Sentinelle de pierre dressée depuis le Néolithique, le Doigt de César à Soucelles est l'un des menhirs les mieux conservés du Maine-et-Loire, mystérieux monolithe qui défie les millénaires au cœur de l'Anjou.
Au détour d'un chemin de la commune de Soucelles, en Maine-et-Loire, s'élève une silhouette de grès sombre qui capte le regard bien avant qu'on ne s'en approche : le Doigt de César. Ce menhir solitaire, planté dans la terre angevine depuis plusieurs millénaires, appartient à cette famille de monuments mégalithiques qui jalonnent le Val de Loire et ses confins, témoins muets d'une humanité préhistorique bien plus organisée et symbolique qu'on ne l'imagine souvent. Ce qui rend ce menhir véritablement singulier, c'est d'abord son surnom : « Le Doigt de César ». Cette dénomination, héritée de la tradition populaire médiévale et moderne, reflète une habitude très française de rattacher les mégalithes à des figures historiques ou légendaires célèbres — César, Gargantua ou les fées servant de repoussoirs commodes à l'inexplicable. Derrière ce nom se cache pourtant un monument d'une antiquité bien plus vertigineuse que celle des légions romaines, érigé à une époque où la vallée de la Sarthe et du Loir était déjà un espace de peuplement dense et structuré. L'expérience de visite est celle du face-à-face : ici, pas d'enceinte, pas d'allée couverte, pas de dolmen. Un seul monolithe, vertical, planté dans le sol comme une affirmation. Sa hauteur et sa silhouette élancée lui confèrent une présence presque anthropomorphe, ce que les bâtisseurs néolithiques recherchaient peut-être, érigeant ces pierres levées comme autant de corps pétrifiés entre ciel et terre. L'environnement bocager de Soucelles offre un cadre apaisé, loin de l'agitation touristique. Les amateurs de mégalithisme, de photographie de patrimoine ou simplement de promenades hors des sentiers battus trouveront ici une halte contemplative et ressourçante. La qualité de la lumière en fin d'après-midi, rasante et chaude, sculpte idéalement la roche et révèle toute la texture du minéral.
Le Doigt de César est un menhir isolé, c'est-à-dire un monolithe unique dressé verticalement dans le sol, sans alignement ni enceinte associés visibles. Sa morphologie est typique des menhirs angevins : un fût allongé, légèrement fuselé, dont la silhouette évoque effectivement un doigt ou une flamme de pierre pointant vers le ciel — d'où son surnom populaire.
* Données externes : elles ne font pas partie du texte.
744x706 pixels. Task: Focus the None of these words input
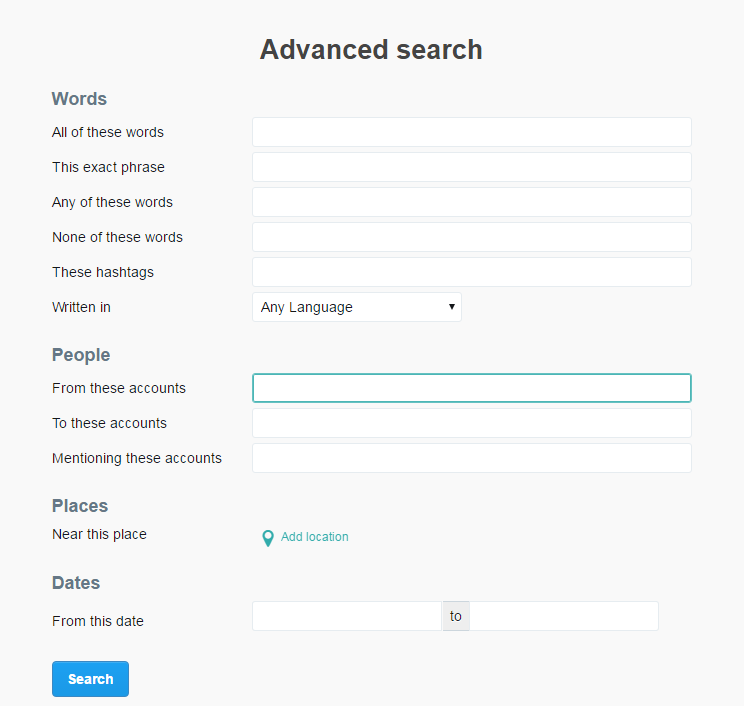tap(472, 237)
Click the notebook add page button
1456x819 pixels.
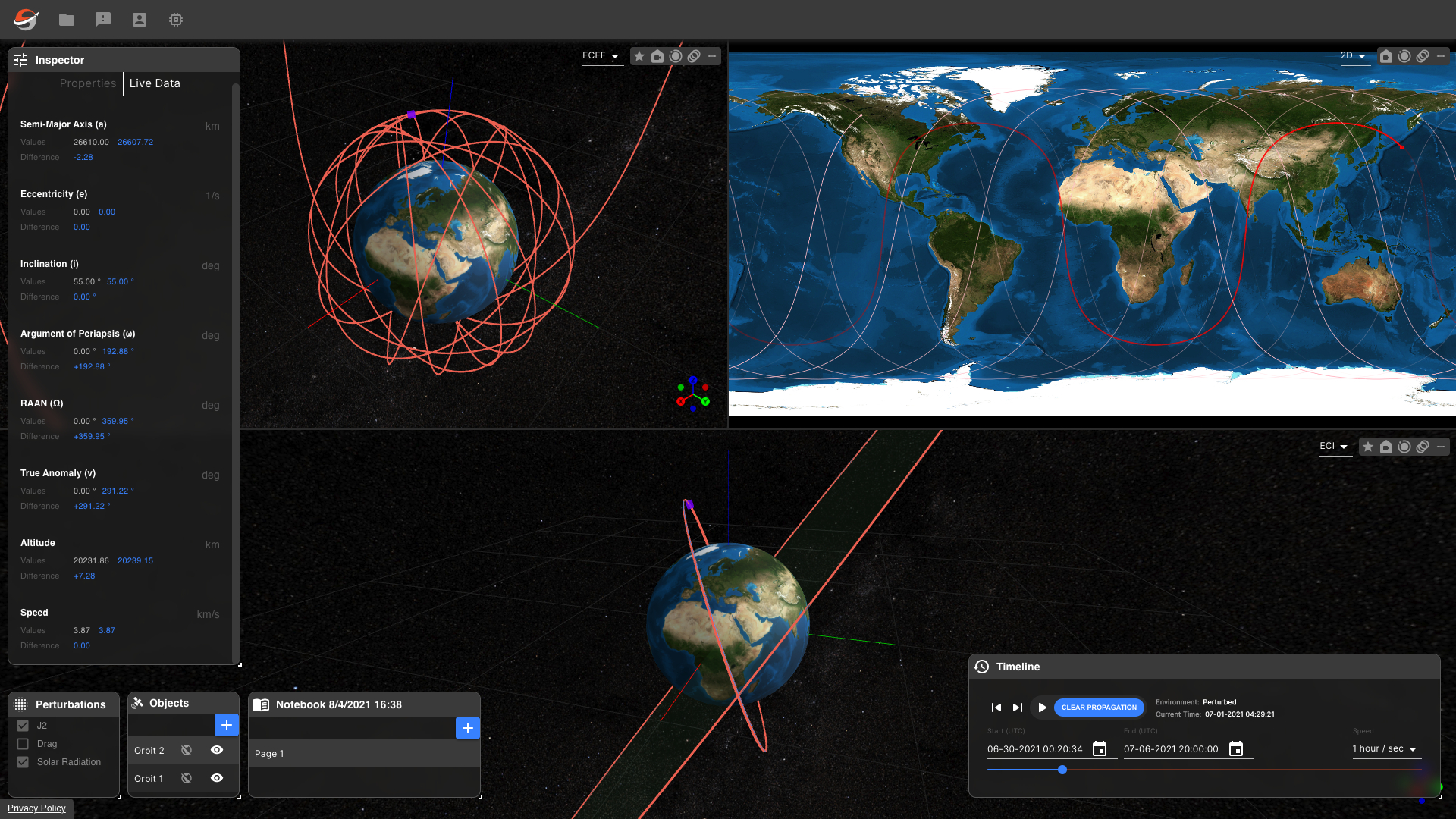tap(467, 727)
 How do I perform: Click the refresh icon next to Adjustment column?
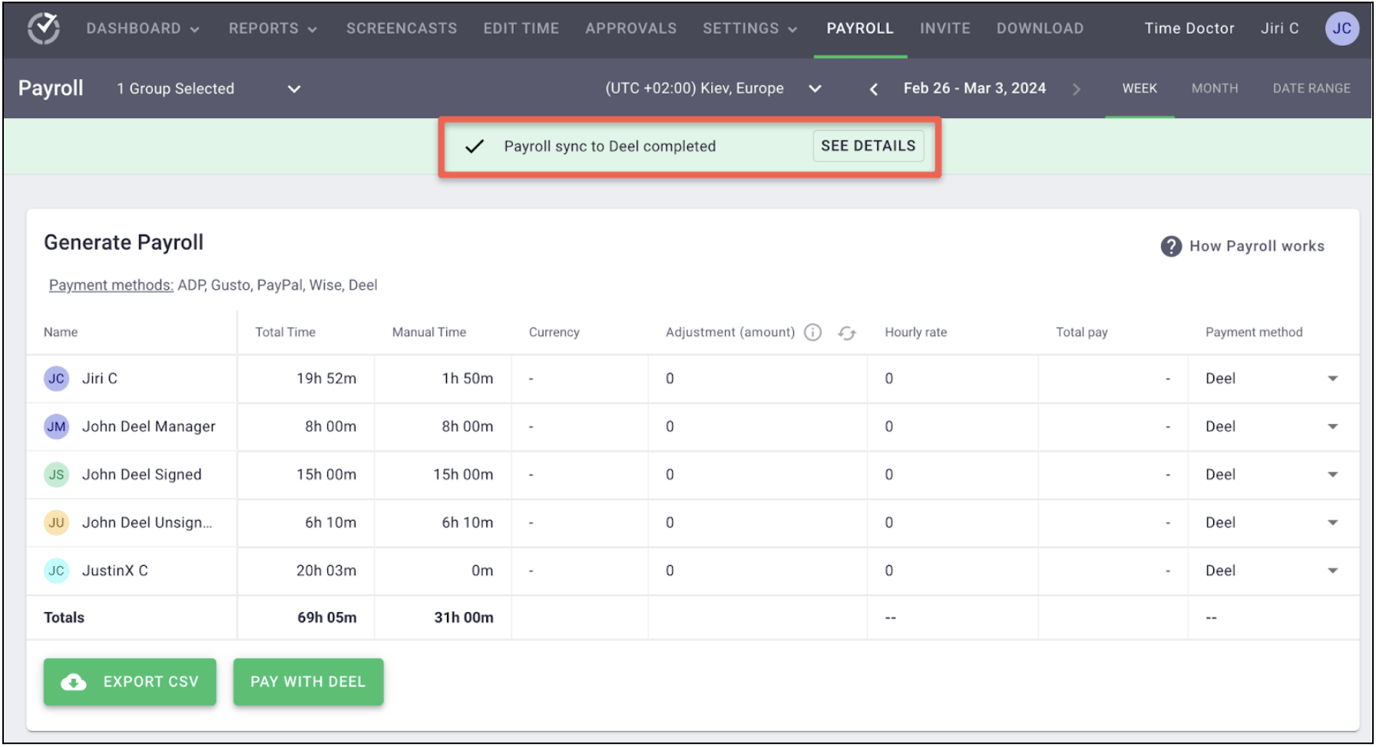(846, 333)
Le bloc est taillé dans un matériau de la géologie locale, très probablement un grès ou un schiste de couleur gris-brun, aux reflets sombres caractéristiques des roches du Massif armoricain qui affleurent en bordure du Bassin parisien dans ce secteur du Maine-et-Loire. La hauteur du menhir, estimée entre deux et quatre mètres hors sol selon les sources régionales, lui confère une stature remarquable sans atteindre les dimensions gigantesques des grands menhirs bretons. Sa base, plus large, s'ancre profondément dans le sol — une règle universelle de l'érection mégalithique, où le tiers inférieur du bloc est souvent enfoui pour assurer la stabilité. La surface est partiellement couverte de lichens gris et orangés qui accentuent le sentiment d'ancienneté. Aucune gravure ni cupule n'a été signalée sur ce menhir, ce qui ne l'exclut pas du corpus des pierres ornées, mais le distingue des menhirs à représentations anthropomorphes connus dans le Grand-Ouest. Sa simplicité formelle est en elle-même un trait architectural fort : la verticalité pure, le rapport entre l'enracinement dans le sol et l'élan vers le ciel, constitue tout le programme sculptural et symbolique de ce monument millénaire.